FalconGEMM: Surpassing Hardware Peaks with Lower-Complexity Matrix Multiplication
For deep learning practitioners, this framework makes theoretically faster matrix multiplication practical across diverse hardware, enabling performance gains in LLM training and inference.
FalconGEMM is a cross-platform framework that automates deployment and optimization of lower-complexity matrix multiplication algorithms, achieving 7.59%-17.85% speedup over cuBLAS and 12.41%-55.61% over AlphaTensor on LLM workloads across GPU and CPU architectures.
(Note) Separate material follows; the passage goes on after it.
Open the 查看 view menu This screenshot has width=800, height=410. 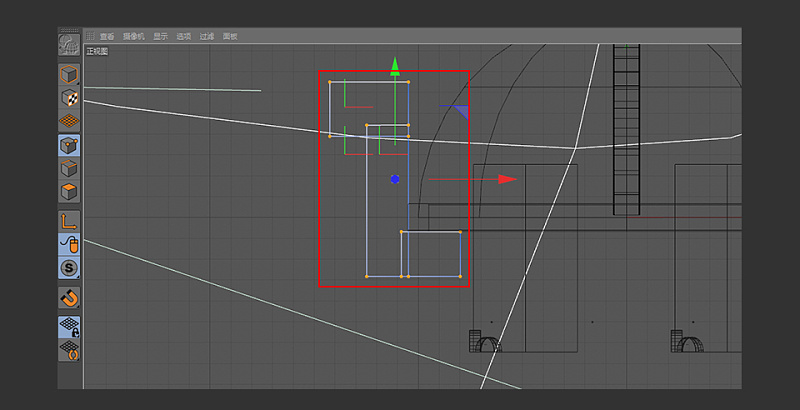107,36
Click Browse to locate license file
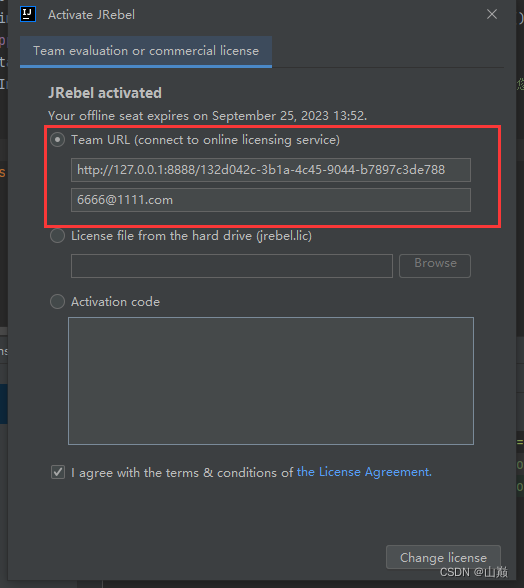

Peak breaking Matrix Multiplication is a promising technique to improve the performance of DL, especially in LLM training and inference. We present FalconGEMM, a cross-platform framework that automates the deployment, optimization, and selection of Lower-Complexity Matrix Multiplication Algorithms (LCMAs) across diverse hardware. There are three key innovations: (1) a Deployment Module that enables portable execution across various hardware and input configurations through code generation; (2) an Execution Module with Group-Parallel Optimizations that maximizes on-chip data reuse, utilizes parallel resources, and reduces bandwidth overhead; and (3) a Decision Module featuring a lightweight analytical performance model to select the optimal strategy based on matrix shapes and hardware profiles. Extensive evaluation is conducted on LLM workloads across GPU (H20, A100) and CPU (ARM, x86) architectures with multiple data types. FalconGEMM succeeds in delivering peak breaking performance and outperforms GEMM libraries (e.g., cuBLAS, CUTLASS, Intel MKL, etc) by 7.59%-17.85% and LCMA competitors like AlphaTensor by 12.41%-55.61%. Our framework makes the theoretical promise of LCMAs practical for production deployment across the heterogeneous landscape of modern hardware.